# Which Pressure canner should I get?



## Tessynae (May 13, 2006)

I'm fairly new to canning and have never used a pressure canner. I've looked at reviews and such but would love to know what you guys think. All-American and Presto seem to be the highest rated online. I trust the reviews/suggestions on this forum much, MUCH more than on Amazon or Consumer Reports. 

Thanks


----------



## Macybaby (Jun 16, 2006)

You'll find the same results here - Presto and AA. What you are going to use as a heat source will make a difference. AA is not recommended for glass top stoves, Presto is not recommended for propane (turkey fryer type) burners. 

The overall consensus is the 21/23 qt is better than the 16qt (you can do a double stack pints and BWB quarts) they are the same diameter, the larger one is taller.

And if you get the Presto with the gauge, also buy the three piece weight set.

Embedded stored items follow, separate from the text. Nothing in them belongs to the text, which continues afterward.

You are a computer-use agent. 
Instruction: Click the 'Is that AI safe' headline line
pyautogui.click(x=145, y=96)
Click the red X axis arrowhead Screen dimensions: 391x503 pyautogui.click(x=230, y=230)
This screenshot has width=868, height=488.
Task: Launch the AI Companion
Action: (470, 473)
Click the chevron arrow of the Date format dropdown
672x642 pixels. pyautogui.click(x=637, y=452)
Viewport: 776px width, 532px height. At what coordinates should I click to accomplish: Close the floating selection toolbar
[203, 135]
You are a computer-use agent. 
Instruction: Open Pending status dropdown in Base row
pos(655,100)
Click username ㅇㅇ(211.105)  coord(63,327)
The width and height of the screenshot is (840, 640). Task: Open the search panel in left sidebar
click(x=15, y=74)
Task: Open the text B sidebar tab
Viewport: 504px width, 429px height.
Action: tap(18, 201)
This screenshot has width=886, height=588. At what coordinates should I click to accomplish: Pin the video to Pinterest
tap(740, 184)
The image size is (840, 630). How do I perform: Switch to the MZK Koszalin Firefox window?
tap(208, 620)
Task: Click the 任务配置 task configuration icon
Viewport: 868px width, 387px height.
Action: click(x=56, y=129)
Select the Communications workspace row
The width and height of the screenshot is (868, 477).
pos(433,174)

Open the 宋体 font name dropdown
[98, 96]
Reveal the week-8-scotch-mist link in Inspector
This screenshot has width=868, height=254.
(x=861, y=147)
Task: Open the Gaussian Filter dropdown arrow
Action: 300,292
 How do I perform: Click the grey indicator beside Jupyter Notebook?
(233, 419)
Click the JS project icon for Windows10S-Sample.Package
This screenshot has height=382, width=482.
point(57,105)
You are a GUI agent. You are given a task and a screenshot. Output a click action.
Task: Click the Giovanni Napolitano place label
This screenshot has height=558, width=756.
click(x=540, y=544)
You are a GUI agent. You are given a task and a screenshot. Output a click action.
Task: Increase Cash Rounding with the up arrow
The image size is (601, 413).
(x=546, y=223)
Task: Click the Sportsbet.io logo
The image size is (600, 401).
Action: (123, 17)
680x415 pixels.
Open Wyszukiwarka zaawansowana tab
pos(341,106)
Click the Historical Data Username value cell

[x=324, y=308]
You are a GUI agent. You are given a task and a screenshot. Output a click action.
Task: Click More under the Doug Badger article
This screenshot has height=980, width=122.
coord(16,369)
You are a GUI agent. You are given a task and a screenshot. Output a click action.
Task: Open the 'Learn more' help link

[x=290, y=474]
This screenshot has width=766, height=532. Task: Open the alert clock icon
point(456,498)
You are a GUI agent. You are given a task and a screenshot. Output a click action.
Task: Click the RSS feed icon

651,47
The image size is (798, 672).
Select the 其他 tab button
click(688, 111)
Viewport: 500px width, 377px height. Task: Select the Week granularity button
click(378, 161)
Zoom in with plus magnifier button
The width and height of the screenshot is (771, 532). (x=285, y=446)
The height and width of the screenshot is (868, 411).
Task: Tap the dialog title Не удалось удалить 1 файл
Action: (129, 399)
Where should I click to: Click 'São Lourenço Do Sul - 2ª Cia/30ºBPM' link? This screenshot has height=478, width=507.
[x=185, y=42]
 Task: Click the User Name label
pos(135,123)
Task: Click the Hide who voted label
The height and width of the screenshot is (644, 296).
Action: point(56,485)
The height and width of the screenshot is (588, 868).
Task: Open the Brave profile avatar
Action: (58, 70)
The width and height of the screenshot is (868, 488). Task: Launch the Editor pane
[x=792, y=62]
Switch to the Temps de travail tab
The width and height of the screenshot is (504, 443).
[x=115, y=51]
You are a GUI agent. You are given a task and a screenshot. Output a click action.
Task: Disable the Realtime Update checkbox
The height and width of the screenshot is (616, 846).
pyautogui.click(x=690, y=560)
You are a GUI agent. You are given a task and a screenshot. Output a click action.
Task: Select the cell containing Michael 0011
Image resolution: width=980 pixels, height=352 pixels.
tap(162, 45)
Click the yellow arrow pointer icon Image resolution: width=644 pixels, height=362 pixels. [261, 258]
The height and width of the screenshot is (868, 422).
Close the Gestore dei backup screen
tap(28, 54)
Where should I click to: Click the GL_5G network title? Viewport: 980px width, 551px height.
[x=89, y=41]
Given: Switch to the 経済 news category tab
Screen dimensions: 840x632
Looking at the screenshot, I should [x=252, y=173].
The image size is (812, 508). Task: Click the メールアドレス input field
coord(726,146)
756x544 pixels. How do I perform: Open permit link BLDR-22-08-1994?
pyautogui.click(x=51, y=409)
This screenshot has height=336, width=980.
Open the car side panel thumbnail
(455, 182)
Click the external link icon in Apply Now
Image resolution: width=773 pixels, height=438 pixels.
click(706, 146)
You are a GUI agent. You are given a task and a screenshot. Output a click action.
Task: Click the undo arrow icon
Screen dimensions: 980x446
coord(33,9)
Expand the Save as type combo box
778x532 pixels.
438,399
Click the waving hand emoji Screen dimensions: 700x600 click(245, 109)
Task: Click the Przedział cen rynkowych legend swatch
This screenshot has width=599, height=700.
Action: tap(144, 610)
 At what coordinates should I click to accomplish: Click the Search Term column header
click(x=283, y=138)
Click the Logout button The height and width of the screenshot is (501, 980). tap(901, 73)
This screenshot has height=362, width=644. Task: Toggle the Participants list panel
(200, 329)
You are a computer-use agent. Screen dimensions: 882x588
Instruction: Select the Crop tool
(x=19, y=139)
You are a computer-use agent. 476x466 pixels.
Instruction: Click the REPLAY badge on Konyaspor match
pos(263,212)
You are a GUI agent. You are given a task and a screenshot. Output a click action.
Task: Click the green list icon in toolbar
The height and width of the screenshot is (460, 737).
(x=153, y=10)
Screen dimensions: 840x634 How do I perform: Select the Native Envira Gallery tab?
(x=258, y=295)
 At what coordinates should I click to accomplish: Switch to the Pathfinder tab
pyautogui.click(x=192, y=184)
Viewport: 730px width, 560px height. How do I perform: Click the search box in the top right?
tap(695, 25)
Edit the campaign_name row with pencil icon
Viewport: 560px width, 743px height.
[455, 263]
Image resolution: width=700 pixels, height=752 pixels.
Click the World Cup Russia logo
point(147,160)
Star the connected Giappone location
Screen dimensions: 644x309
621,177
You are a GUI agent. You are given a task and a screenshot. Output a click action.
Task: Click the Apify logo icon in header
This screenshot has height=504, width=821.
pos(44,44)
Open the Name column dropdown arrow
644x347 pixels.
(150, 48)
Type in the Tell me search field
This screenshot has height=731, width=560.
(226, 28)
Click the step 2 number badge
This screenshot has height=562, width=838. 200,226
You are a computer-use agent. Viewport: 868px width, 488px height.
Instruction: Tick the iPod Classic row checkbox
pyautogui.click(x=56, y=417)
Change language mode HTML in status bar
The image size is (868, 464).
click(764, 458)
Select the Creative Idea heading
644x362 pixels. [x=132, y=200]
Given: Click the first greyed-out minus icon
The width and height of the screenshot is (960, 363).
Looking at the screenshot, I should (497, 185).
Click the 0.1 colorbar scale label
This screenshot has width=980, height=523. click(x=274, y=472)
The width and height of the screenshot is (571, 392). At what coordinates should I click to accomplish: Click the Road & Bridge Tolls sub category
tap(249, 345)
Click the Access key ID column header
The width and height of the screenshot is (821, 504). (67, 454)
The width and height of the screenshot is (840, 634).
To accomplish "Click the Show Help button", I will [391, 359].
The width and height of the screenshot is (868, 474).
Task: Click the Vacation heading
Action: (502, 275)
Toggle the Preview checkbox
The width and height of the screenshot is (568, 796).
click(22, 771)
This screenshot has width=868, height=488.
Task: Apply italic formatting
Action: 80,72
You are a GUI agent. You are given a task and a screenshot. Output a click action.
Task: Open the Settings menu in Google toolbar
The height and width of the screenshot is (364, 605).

I bought the AA, then bought two prestos. I use all three, but prefer the Presto because it has a release valve that drops with the pressure reaches Zero. The gauge on my AA (three years old) does not return to zero anymore, so I'm guessing if it's depressurized, and that is the only thing I don't like about the AA.


----------



## suitcase_sally (Mar 20, 2006)

Get a Mirro and you won't have to deal with gauges.


----------



## Guest (Feb 24, 2012)

Buy the 921 AA canner............


----------



## blynn (Oct 16, 2006)

Just got a 921 AA, and love it. I thought it would be nice to not have to deal with gaskets. Haven't had any experiance with any other types, so can't really compare them.


----------



## arrocks (Oct 26, 2011)

Another vote for the Presto 23 quart and the 3 piece weight set. I use my AA 921 too but prefer my Presto.


----------



## strawberrygirl (Feb 11, 2009)

I have a Mirro. It is easy to use and has held up well over the years. Honestly, I would love to have an AA if I buy a new one. My neighbor has the AA, and the quality seems a bit better.


----------



## Texasdirtdigger (Jan 17, 2010)

I have several All American.....They are my favs.


----------



## TripleD (Feb 12, 2011)

I got the AA 921 and it works great. I was real nervous but started with meats 1st and went to veggies ... It is my only canner so I cant say about any others. It did take me 5 months to try my new canner out... lol


----------



## suitcase_sally (Mar 20, 2006)

You can buy 3 Mirros for the price of one AA. They all do the same thing. Just because you pay big bucks for the AA, doesn't mean your product will taste better.


----------



## Fourthistles (Feb 24, 2003)

I think it also depends on how many people you are canning for. I have had a smaller Presto (weight type) for 34 years now and it has been perfect for my family of 4. It holds 10 pints or 5 quarts and I can mostly in pints for us. I would never get a full load for one of those larger canners.


----------



## Tessynae (May 13, 2006)

Thank you all so much! I think I'm gonna go with the AA. I really appreciate the advice!


----------



## Marilyn (Aug 2, 2006)

Wise choice. I trust my AA 921 completely, and selected it because of the ability to do a double layer of pints. However, if I purchase another, it will be the 16 qt because I got into a discussion with a couple shopping at Lehmans. They were fortunate enough to have both sizes and said they use the smaller most of the time because it attained pressure/and dropped it, much faster. They just didn't can a lot in pts and seldom had enough to use a second layer.


----------



## hercsmama (Jan 15, 2004)

Another vote for the AA 921, I have several.


----------



## Texasdirtdigger (Jan 17, 2010)

Wise choice, good for you!


----------